A expansão excessiva é parte do problema
“Se se sobe muito rápido, cai-se rapidamente”, disse Brunello Cucinelli, fundador e presidente executivo da fabricante de caxemira de luxo Brunello Cucinelli SpA, que está a adotar uma abordagem lenta em relação ao país asiático. “Num país 'hiper' conectado como a China, o risco está a tornar-se algo comum”.
Várias marcas estão a mostrar-se mais resilientes. A Hermès relatou um aumento de 1% nas vendas do terceiro trimestre na região que inclui a China, embora tenha ficado abaixo das expectativas de crescimento de 2,3%. Apesar da desaceleração do crescimento na China, o desempenho da Hermès conseguiu manter-se, já que os seus clientes mais fiéis ainda compram os produtos mais caros, como joias, bolsas e roupas de pronto-a-vestir, disse aos jornalistas o CFO da Hermès, Eric du Halgouet.
A Prada registou um aumento de 12% nas vendas na Ásia-Pacífico durante o mesmo trimestre e um ganho de 48% no Japão nos gastos dos turistas. A empresa tem superado os seus rivais graças ao sucesso da sua marca irmã Miu Miu, que é popular entre os consumidores da Geração Z.
Os investidores estão atentos para ver se o estímulo chinês ajudará a impulsionar a procura, embora ainda haja poucas provas de que isso aconteça. O tráfego de pedestres nos principais shoppings da China durante o feriado de uma semana no início de outubro foi 18% mais baixo do que no ano anterior, de acordo com a Baidu Inc.
Mesmo que a economia melhore, é menos provável que os compradores atribuam valor aos artigos de luxo como faziam antes.
Os aspirantes chineses “já não precisam de marcas para definir a sua alegria ou de rótulos para provar a sua riqueza”, disse Jessica Gleeson, CEO da BrighterBeauty, uma empresa de consultoria do setor retalhista com sede em Xangai. “Os investimentos em experiências pessoais, de saúde e de entretenimento são para onde os dólares estão a movimentar-se e não vejo uma reversão da tendência”.
Zhang Tong costumava gastar pelo menos 100 mil Yuan (14 mil dólares) por ano a comprar bolsas Gucci, ténis Air Jordan de edição limitada e vestidos elegantes, enquanto tentava imitar o caminho já trilhado pelo sucesso da China como estudante de ensino superior.
“Eu não tinha muito pensamento e julgamento naquela época”, disse Zhang, 24 anos, que mora em Xangai. “Eu simplesmente sabia que havia uma maneira padrão de seguir, vestir ou agir como uma pessoa legal, então estava apenas seguindo”.
Agora está a frequentar um programa de doutoramento em Museologia, e a sua roupa preferida é uma T-shirt simples, uma bolsa de lona gratuita da sua universidade e um par de Crocs.
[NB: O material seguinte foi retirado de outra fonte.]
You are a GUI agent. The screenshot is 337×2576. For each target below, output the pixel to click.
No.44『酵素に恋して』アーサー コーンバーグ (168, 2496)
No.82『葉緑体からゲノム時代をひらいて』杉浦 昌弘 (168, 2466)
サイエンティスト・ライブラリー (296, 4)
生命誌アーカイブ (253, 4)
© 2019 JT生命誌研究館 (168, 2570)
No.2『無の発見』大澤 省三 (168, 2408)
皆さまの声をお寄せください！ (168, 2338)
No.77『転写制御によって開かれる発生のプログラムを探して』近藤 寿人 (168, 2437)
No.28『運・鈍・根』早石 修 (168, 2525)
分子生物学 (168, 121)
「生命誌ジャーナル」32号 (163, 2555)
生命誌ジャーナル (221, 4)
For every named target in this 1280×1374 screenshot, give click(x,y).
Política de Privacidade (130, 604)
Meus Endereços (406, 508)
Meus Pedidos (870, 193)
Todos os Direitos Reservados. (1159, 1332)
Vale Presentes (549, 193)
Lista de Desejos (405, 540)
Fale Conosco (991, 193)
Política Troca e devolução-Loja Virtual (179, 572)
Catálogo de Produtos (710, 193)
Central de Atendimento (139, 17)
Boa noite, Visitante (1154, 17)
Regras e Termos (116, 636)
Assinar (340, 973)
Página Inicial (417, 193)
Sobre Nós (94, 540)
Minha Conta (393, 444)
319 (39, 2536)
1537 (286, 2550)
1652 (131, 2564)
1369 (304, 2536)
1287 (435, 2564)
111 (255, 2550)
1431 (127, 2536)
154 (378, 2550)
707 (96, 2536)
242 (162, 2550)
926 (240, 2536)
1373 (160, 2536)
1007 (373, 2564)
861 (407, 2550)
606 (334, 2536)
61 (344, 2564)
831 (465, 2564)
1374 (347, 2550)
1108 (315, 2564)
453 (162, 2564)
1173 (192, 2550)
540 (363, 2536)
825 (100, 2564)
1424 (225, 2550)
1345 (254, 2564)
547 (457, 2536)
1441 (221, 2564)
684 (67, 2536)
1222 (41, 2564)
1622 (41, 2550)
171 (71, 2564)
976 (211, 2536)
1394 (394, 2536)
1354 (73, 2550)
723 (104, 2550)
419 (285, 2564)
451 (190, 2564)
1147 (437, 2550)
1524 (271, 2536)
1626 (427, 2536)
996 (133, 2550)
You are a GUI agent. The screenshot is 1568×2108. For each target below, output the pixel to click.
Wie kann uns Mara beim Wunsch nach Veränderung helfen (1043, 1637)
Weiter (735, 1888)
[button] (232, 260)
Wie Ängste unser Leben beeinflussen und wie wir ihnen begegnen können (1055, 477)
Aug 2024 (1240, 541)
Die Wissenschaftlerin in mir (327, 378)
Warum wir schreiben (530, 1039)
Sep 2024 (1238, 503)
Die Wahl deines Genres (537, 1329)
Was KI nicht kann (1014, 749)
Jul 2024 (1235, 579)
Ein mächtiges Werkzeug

Ser cool já não significa exibir as maiores marcas e seguir uma determinada carreira, mas sim ter a melhor história para contar nas redes sociais.
“Ser caro já não é suficiente”, disse Gleeson da BrighterBeauty. “Os consumidores chineses descobriram que a capacidade de comprar mais não traz felicidade ou realização”.